-- start Exercise input --

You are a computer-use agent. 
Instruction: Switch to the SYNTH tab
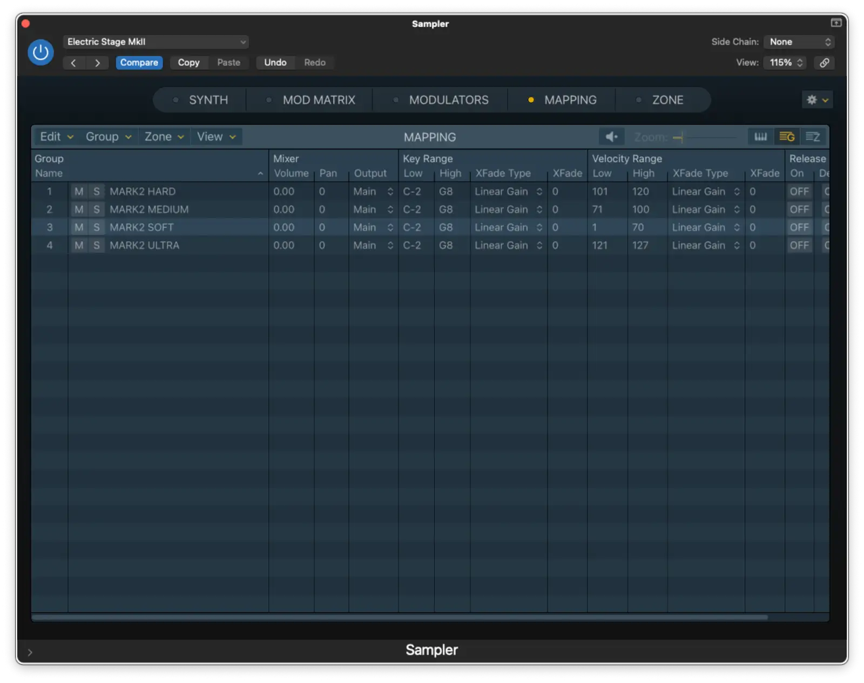208,100
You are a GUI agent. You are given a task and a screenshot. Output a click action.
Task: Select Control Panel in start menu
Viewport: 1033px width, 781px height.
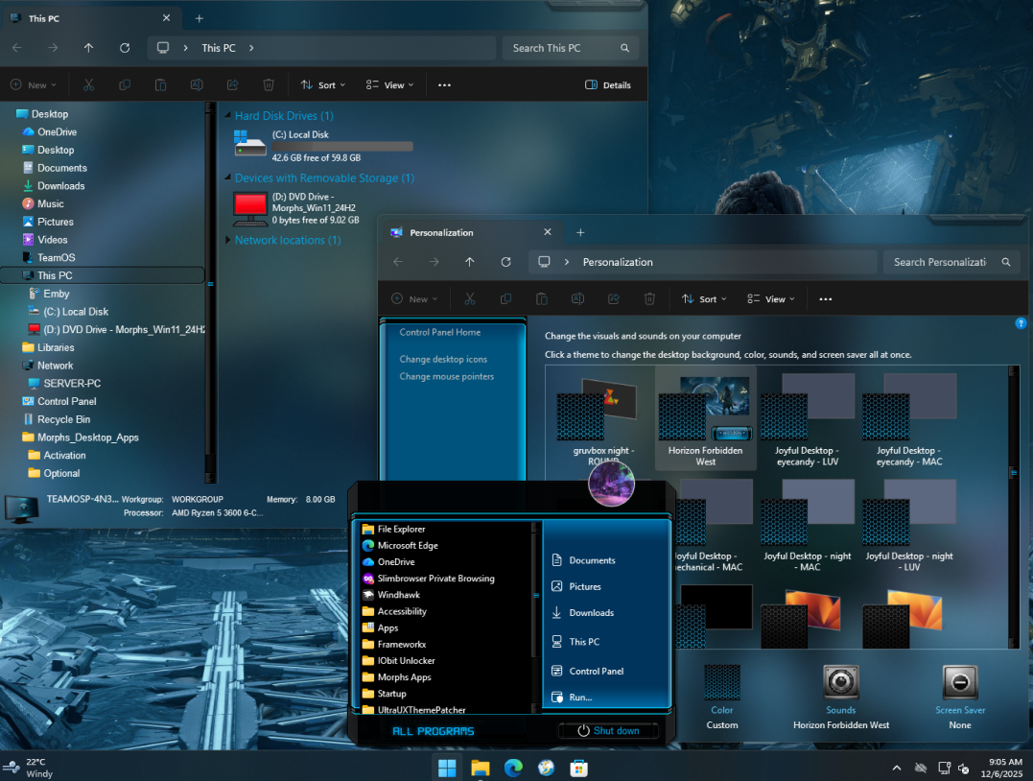tap(596, 672)
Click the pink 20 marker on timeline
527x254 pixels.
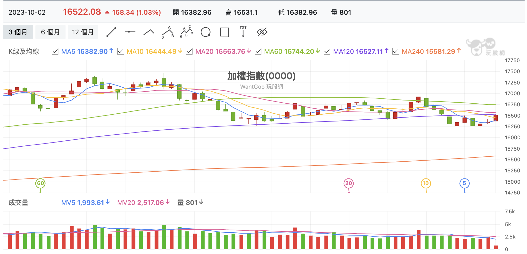tap(349, 183)
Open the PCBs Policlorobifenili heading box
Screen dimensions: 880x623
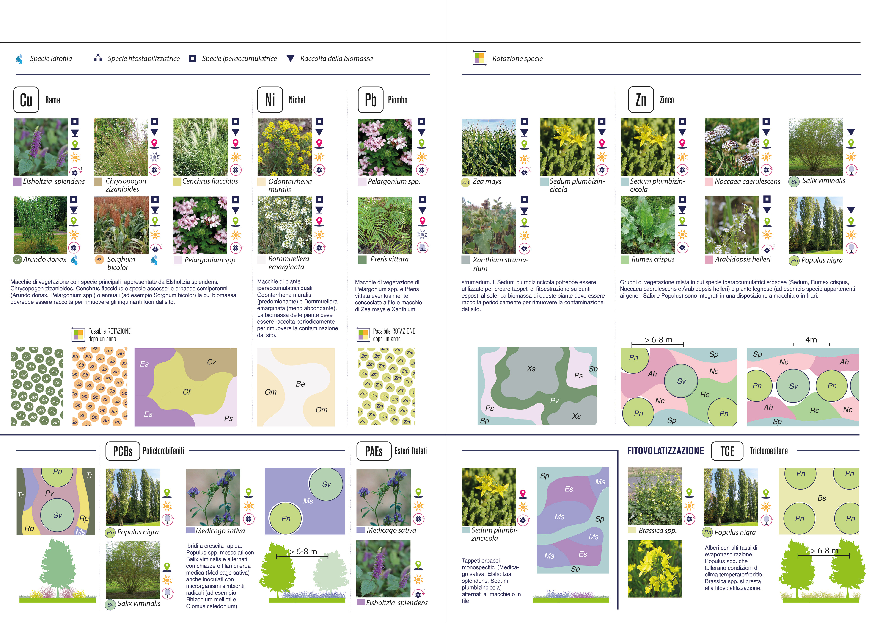(x=123, y=451)
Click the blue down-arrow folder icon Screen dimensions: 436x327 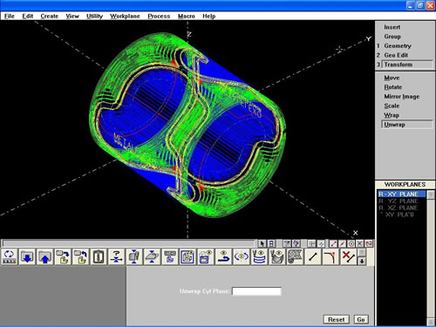pyautogui.click(x=27, y=256)
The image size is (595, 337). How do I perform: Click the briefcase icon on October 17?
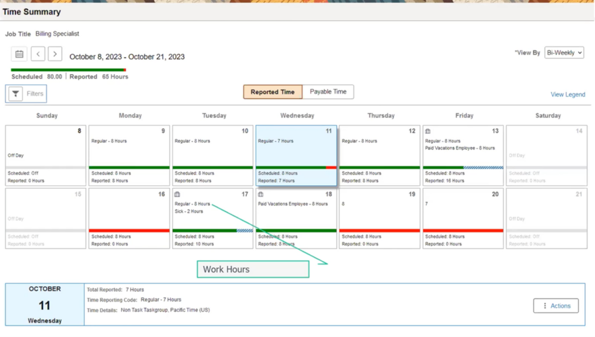tap(177, 194)
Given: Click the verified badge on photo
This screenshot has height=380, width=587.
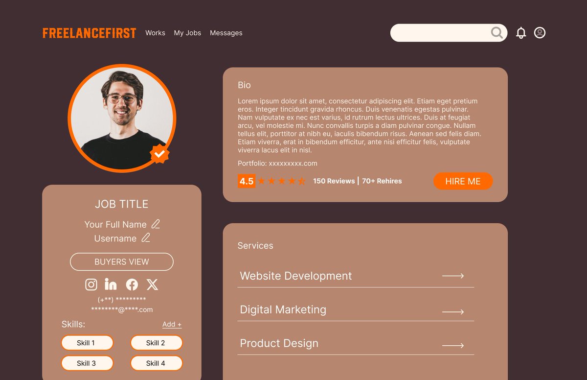Looking at the screenshot, I should point(159,154).
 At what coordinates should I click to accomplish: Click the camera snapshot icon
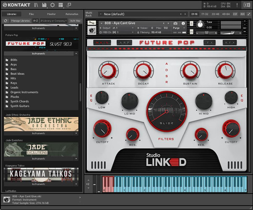(176, 23)
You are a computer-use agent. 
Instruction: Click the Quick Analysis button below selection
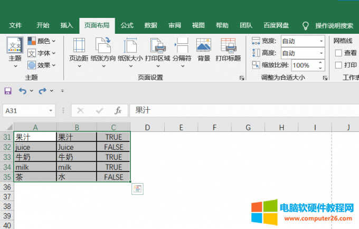[x=137, y=188]
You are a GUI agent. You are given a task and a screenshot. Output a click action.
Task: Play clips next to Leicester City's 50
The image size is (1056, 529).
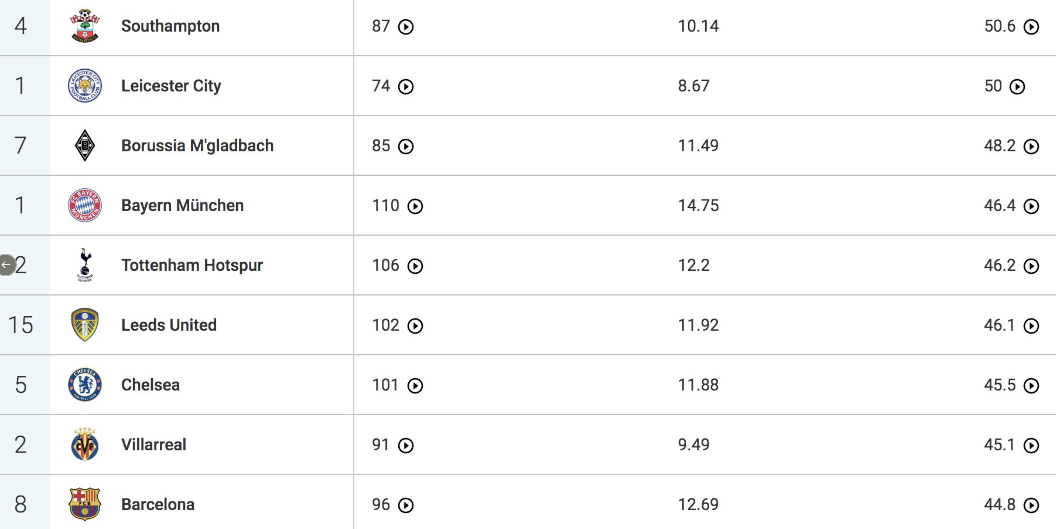click(x=1017, y=87)
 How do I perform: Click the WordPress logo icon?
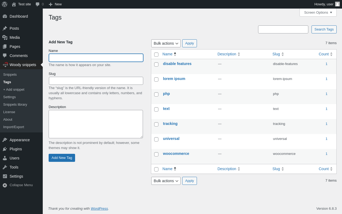tap(5, 4)
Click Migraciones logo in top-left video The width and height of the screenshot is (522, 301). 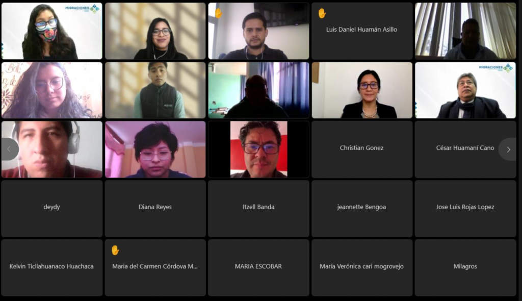[83, 8]
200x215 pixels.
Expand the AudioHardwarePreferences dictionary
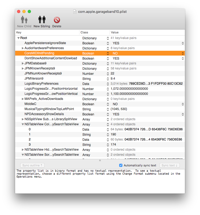click(23, 48)
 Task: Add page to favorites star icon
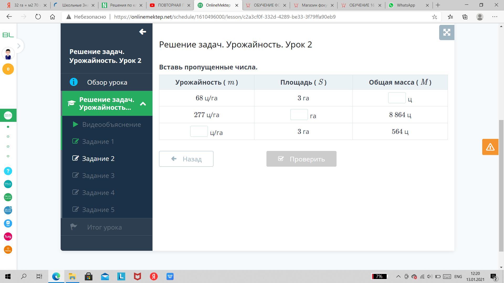[434, 17]
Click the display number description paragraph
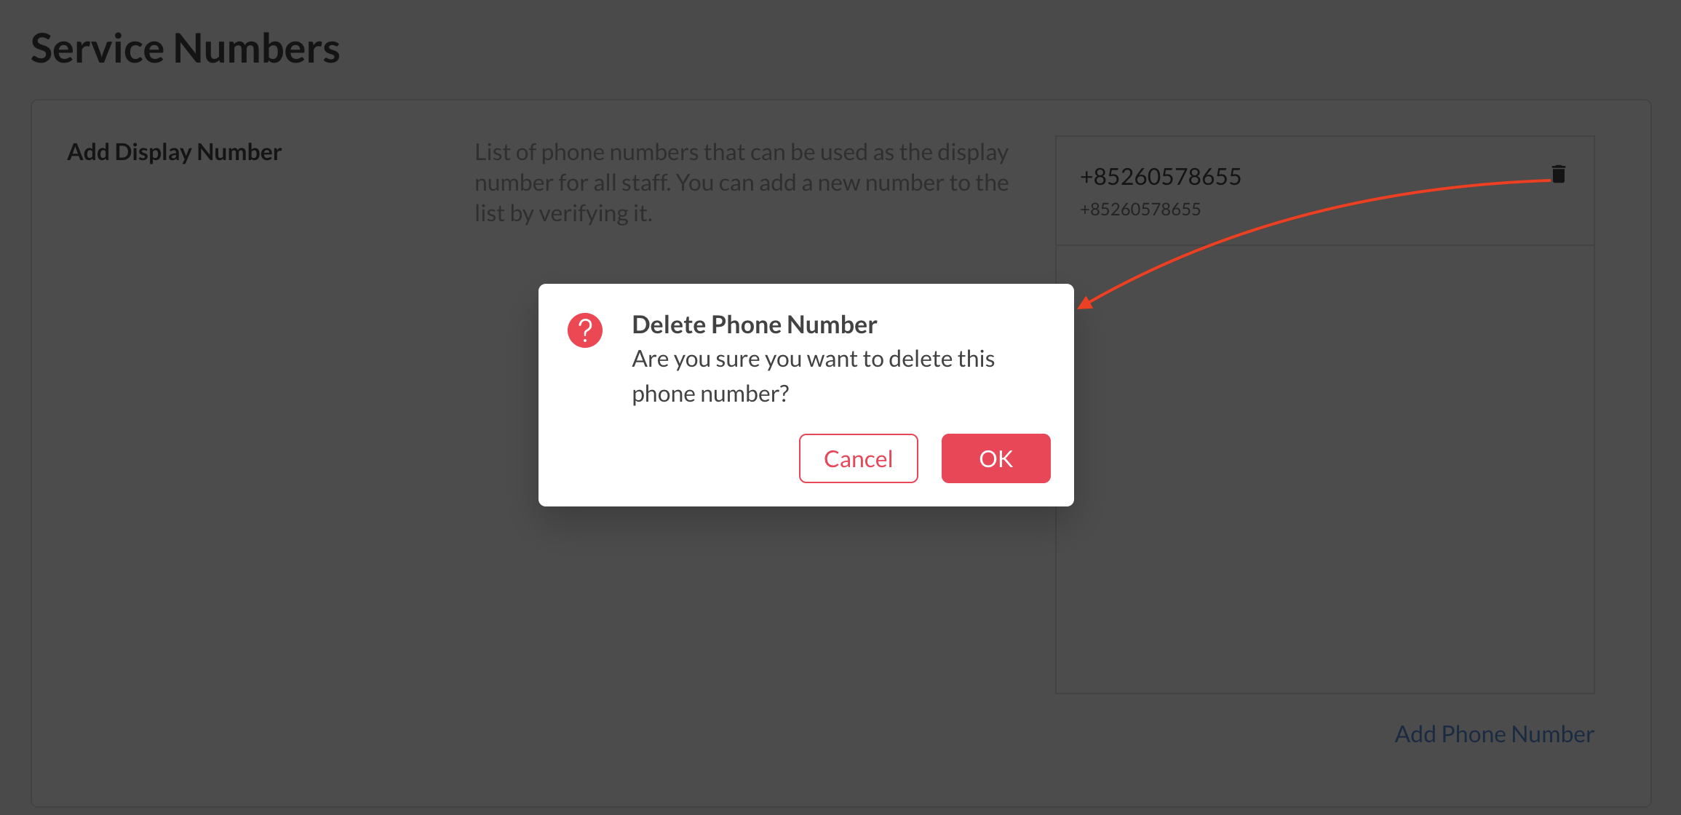The image size is (1681, 815). [742, 182]
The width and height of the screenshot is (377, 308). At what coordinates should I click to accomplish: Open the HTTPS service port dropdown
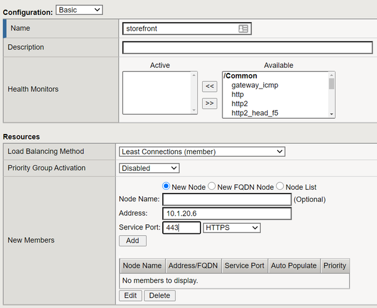click(x=231, y=228)
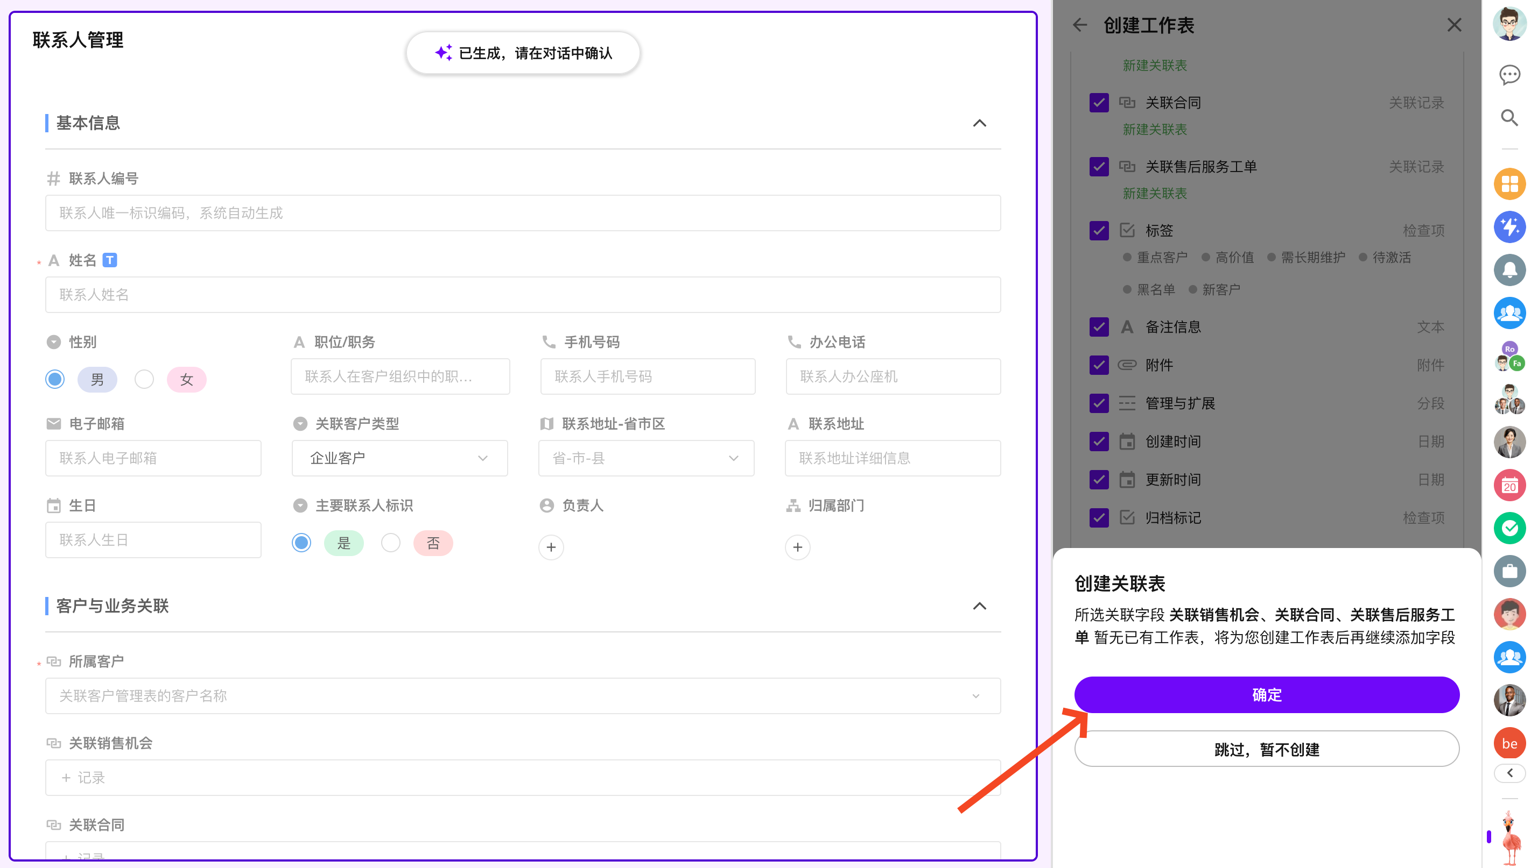Click the 联系人姓名 input field

(523, 295)
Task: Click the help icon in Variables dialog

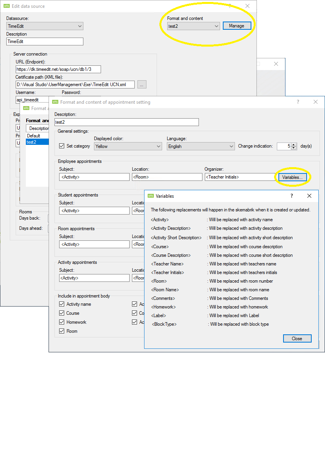Action: pyautogui.click(x=291, y=196)
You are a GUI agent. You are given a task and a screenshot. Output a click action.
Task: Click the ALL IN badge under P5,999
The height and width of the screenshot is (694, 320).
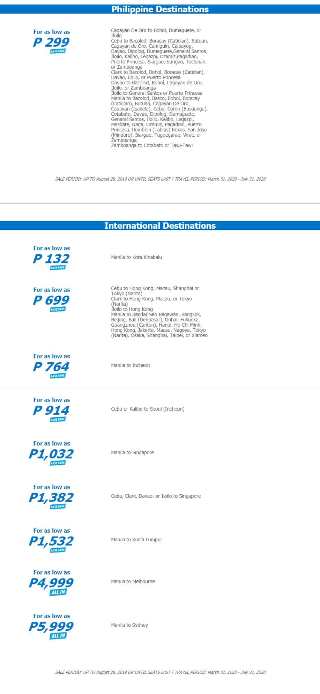click(x=58, y=636)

-- end Exercise input --

Your task → Pull out every line in the entries above that contains the word "accomplish", and copy each one in full.

Final result →
 At what coordinates should I click to accomplish: Click the camera snapshot icon
The width and height of the screenshot is (377, 308). At what coordinates should I click to accomplish: Open the HTTPS service port dropdown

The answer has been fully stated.